Suppose there is a pond with infinite number of fish. Weights of the fish are iid uniform $(0,1)$. We catch fish from this pond with the following rules:
- Each day we catch at most one fish from the pond.
- We need in total 3 fish and we are given 10 days.
- Each day (before catching), if we have already 3 fish, we can choose to release one of the fish and catch a new one.
- Our goal is to maximise the expected sum of the weight of the 3 fish we have on day 10.
What's the optimal strategy and what's the expected weight under this strategy?
I think the difficulty is that we only catch one per day. If we are allowed to release and catch any number of fish, the problem becomes that famous dice problem (see here).

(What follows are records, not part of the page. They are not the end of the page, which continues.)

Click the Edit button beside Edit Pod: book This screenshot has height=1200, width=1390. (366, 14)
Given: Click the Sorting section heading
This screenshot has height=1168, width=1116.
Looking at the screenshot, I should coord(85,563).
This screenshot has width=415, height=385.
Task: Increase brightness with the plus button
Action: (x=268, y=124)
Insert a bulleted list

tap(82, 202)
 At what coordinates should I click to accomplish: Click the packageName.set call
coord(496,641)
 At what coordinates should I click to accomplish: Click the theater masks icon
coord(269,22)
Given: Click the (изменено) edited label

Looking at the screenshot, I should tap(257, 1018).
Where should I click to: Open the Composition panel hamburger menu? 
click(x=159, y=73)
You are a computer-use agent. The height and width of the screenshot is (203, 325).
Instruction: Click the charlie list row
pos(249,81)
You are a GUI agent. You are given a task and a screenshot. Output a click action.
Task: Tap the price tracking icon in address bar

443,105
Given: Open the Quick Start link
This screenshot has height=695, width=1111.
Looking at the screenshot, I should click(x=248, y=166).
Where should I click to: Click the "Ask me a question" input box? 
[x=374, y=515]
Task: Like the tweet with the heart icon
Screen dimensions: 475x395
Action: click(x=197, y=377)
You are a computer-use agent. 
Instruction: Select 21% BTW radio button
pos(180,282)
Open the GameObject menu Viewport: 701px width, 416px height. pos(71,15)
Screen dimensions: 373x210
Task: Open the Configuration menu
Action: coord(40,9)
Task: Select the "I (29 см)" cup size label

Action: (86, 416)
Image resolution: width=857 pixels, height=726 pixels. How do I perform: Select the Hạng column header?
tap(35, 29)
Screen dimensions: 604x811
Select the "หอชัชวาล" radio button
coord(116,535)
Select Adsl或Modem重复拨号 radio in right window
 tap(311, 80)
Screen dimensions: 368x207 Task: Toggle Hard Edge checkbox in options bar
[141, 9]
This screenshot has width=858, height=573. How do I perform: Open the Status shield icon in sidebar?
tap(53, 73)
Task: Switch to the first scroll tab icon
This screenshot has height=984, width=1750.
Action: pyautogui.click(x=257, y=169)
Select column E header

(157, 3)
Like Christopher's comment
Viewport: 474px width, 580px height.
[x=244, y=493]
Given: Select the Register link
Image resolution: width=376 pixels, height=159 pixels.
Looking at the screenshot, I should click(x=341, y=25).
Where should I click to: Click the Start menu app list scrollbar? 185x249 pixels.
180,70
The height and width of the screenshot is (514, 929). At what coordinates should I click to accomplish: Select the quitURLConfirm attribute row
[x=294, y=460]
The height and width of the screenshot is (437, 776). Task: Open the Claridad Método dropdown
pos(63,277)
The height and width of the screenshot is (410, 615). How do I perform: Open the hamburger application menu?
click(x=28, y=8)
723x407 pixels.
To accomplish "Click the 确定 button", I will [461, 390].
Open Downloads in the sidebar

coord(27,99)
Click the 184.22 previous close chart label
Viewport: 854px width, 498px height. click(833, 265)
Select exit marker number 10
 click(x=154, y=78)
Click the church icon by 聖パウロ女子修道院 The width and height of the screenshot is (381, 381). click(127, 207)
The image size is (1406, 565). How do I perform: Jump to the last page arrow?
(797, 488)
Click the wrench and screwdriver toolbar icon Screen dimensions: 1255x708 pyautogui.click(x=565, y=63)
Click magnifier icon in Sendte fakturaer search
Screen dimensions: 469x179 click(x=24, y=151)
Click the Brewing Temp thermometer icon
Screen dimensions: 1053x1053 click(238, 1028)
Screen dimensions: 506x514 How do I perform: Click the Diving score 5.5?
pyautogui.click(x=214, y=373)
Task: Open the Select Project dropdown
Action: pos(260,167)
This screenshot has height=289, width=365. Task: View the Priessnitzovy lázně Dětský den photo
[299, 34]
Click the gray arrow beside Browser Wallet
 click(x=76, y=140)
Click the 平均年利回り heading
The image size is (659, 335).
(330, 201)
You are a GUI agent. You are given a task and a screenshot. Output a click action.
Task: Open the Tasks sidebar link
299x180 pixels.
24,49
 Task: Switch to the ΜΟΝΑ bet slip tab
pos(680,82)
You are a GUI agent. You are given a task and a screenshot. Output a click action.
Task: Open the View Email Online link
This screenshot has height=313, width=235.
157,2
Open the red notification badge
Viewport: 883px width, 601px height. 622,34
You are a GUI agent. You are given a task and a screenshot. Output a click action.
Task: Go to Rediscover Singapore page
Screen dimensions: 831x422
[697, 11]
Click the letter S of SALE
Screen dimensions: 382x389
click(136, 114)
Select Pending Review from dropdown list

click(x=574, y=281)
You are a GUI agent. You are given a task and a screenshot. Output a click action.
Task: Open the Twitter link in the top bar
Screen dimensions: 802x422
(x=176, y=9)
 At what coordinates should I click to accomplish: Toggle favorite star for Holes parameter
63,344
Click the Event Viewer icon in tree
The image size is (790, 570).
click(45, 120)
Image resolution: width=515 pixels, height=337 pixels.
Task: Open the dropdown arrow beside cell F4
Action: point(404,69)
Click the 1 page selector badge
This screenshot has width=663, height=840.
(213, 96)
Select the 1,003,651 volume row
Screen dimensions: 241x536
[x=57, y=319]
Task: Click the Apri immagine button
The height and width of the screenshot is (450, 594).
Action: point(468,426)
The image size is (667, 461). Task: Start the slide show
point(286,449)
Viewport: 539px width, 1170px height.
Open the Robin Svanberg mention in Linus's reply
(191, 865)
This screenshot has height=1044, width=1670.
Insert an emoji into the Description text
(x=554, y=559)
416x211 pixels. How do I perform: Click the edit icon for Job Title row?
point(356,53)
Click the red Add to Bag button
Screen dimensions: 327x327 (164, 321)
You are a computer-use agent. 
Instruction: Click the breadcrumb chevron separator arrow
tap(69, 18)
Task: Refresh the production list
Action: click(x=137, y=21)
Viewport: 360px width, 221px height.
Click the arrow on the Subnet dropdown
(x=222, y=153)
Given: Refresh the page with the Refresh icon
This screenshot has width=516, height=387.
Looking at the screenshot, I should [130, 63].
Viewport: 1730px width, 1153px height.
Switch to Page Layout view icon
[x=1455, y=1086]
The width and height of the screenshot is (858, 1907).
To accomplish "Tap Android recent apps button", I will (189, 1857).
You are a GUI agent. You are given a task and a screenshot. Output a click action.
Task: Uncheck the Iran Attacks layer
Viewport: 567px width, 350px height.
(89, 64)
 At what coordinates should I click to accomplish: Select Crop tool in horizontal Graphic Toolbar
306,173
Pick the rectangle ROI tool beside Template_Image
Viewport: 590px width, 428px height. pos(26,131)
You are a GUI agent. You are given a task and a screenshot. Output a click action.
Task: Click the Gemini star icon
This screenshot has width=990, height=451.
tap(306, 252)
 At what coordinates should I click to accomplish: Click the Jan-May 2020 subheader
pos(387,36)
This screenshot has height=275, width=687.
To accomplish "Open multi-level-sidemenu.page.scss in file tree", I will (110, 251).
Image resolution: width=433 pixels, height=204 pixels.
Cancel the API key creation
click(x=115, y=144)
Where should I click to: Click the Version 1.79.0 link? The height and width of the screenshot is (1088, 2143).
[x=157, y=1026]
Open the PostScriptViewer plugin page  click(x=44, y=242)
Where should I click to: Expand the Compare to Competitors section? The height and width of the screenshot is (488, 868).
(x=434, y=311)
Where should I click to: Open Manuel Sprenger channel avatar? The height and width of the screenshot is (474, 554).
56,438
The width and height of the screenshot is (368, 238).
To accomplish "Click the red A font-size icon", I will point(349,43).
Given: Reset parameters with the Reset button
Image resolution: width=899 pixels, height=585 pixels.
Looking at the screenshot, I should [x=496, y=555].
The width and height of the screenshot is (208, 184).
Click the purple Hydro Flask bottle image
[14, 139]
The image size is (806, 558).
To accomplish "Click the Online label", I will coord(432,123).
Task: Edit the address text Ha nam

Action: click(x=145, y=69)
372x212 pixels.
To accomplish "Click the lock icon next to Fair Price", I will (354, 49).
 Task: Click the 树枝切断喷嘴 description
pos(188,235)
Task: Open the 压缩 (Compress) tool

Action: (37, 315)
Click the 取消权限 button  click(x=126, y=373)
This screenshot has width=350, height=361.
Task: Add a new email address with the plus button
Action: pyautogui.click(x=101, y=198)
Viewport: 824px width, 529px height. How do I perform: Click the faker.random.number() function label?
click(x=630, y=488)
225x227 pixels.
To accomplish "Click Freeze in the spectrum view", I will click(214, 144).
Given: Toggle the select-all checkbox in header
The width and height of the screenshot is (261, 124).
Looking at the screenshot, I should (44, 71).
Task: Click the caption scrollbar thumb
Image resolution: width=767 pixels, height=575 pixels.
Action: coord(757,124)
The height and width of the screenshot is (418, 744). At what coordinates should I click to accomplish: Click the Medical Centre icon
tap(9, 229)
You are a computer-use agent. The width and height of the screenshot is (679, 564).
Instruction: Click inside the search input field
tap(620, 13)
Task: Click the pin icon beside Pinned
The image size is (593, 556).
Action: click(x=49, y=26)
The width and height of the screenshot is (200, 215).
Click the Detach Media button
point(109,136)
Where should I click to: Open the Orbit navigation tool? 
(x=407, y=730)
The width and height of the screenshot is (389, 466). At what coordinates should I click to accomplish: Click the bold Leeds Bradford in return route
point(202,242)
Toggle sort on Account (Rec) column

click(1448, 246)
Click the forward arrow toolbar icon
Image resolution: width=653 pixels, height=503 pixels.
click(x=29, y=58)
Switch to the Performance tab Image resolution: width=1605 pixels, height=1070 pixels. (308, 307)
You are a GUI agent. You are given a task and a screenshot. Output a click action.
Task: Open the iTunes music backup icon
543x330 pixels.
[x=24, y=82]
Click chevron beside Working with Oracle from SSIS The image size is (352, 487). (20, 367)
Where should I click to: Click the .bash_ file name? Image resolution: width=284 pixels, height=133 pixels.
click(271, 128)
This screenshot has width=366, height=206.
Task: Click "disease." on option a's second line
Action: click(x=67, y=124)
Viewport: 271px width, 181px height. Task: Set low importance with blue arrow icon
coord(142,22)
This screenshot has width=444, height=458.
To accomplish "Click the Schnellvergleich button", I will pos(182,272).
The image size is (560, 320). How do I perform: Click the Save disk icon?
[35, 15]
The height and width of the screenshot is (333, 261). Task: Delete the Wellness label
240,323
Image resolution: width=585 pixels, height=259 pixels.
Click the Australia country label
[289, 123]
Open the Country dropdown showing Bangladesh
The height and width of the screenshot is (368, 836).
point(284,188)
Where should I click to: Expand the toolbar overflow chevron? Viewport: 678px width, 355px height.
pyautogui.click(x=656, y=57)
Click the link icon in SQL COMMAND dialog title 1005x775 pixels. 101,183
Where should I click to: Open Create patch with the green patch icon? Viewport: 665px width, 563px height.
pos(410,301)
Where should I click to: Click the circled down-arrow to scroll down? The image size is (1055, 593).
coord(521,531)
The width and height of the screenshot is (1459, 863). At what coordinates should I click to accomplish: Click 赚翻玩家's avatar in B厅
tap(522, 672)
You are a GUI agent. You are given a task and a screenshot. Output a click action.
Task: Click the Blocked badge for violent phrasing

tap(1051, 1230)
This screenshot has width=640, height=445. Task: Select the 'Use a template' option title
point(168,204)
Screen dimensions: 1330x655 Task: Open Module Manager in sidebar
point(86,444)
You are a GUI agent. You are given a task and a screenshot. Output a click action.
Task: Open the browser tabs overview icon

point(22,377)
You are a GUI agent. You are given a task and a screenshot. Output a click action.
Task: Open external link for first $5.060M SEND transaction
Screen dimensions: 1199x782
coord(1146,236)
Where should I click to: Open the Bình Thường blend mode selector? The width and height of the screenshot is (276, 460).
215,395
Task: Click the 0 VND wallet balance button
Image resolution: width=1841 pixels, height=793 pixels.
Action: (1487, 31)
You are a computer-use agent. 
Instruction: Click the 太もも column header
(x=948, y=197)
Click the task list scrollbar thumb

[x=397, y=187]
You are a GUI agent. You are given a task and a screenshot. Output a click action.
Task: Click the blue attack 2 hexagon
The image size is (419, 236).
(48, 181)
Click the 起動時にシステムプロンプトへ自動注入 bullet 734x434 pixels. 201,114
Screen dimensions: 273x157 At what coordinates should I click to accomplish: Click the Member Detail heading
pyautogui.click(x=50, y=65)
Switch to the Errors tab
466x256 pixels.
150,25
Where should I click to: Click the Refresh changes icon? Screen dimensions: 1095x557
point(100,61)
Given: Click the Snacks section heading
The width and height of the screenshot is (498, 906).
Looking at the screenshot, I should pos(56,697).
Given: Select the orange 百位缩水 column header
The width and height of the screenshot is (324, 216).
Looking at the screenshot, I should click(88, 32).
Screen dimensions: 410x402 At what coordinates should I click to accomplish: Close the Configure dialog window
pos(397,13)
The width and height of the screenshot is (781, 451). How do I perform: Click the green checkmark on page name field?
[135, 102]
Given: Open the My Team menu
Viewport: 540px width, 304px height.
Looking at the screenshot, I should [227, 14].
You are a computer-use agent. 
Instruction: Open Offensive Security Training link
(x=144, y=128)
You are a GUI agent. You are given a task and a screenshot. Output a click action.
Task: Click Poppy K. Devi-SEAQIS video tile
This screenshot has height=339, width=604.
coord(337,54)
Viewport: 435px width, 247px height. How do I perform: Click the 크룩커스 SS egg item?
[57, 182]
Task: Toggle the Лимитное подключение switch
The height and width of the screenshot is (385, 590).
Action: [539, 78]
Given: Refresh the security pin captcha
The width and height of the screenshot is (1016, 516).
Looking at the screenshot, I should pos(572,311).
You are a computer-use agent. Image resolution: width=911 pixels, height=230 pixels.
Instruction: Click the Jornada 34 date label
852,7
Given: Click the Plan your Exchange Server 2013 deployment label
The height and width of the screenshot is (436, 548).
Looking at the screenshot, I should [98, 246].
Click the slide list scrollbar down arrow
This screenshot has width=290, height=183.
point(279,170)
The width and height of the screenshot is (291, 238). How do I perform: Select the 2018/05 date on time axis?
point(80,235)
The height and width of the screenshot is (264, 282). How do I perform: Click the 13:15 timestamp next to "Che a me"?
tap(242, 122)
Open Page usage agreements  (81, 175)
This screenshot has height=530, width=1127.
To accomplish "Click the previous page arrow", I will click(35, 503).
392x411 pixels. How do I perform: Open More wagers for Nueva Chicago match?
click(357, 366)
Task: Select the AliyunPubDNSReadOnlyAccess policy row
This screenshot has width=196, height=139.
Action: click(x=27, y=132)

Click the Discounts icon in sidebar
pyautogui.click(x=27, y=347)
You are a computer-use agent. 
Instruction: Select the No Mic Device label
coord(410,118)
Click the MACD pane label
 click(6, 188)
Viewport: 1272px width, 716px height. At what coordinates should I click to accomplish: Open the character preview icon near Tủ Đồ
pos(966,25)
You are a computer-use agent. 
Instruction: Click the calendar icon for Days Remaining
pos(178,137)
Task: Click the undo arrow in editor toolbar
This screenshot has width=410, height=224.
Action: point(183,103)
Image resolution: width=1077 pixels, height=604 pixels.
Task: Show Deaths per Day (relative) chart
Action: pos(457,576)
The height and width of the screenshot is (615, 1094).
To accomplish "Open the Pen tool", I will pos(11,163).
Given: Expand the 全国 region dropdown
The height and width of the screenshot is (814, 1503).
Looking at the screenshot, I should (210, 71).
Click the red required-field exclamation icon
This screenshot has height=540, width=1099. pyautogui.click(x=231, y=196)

Here's my attempt under the current setup. Let $Y_k$ be the expected total weight of the 3 fish by the end of day $k$. Then we have $Y_3=1.5$, and \begin{align} Y_4=&P\left(X_1+X_2+X_3\ge Y_3\right) E\left(X_1+X_2+X_3|X_1+X_2+X_3\ge Y_3\right)\\ &+P\left(X_1+X_2+X_3< Y_3\right)E\left(X_1+X_2+X_3+X_4-\min(X_1,X_2,X_3)\right). \end{align} Unfortunately this formula cannot be generalised to $Y_5$ and above.